Women and teenagers referred to Freedom 43:19 benefit from comprehensive care including an intake assessment, placement in a drug treatment facility for detoxification when needed, the work of onsite trained social workers ensuring round-the-clock presence, care from registered nurses and onsite supervisors.

Charles Phillips, director of the Kansas City facility, said staff members are also trained in developing proper relationships with clients, based on “trust-based relational intervention.”

“We can just see clients getting their needs met and training them in how to deal with that trauma and how to work through that trauma,” Phillips said. “That trauma happened and we’ll never be able to erase that; however we can help them learn how to work with the trauma and how to become stronger with it.”

Missouri Baptists gave $510,000 to MBCH in the fiscal year ending in 2020, according to the 2020 MBC Annual Report. They hope to increase giving this year, MBC Executive Director John Yeats said.

“Cooperatively, we support MBCH‘s ministry through a Cooperative Program allocation and with 17 percent of our State Missions Offering that has a goal of $725,000 this year,” Yeats said. “Many of our churches and individual Missouri Baptists directly support the MBCH. Missouri Baptists have increased their support over the last few years and I would hope we are able to do so in the future.”

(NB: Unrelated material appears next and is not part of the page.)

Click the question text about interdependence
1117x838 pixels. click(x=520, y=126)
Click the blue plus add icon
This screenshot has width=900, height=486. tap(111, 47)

Other sources of funding for MBCH programs, encompassing Freedom 43:19, foster care, adoption, pregnancy services, transitional living and other programs, include service contract fees, fundraising and ministry partners. Churches gave nearly $375,000 to MBCH in 2020, according to the MBCH Family of Corporations 2020 Annual Report.

Greninger, Williams and Phillips also encourage prayer for survivors as well as case managers and others involved in their care.

“We hear the stories and we cry with them and love on them and care for them,” Greninger said. “(Prayer) seems like not much, but it’s huge. We could use a lot of prayer for our clients and our staff who work with those clientele.”

Yeats encourages Southern Baptists to help human trafficking survivors by providing a safe place for every child and the vulnerable, praying for those in need and listening to their stories, fortifying church support of the Cooperative Program, advocating for public policy and laws aimed at “prudent and just remedies” and inviting trained Christian counselors to host survivor support groups at churches.

“We had a young lady who was Wiccan. She’d come from a very dark place of trauma,” Phillips said. “And it wasn’t too long after she came to us … and she said, ‘Did you hear what I did this week?’ She said, ‘I accepted Christ into my heart.’”

Southern Baptist support of Freedom 43:19 is vital to the program’s success, Phillips said.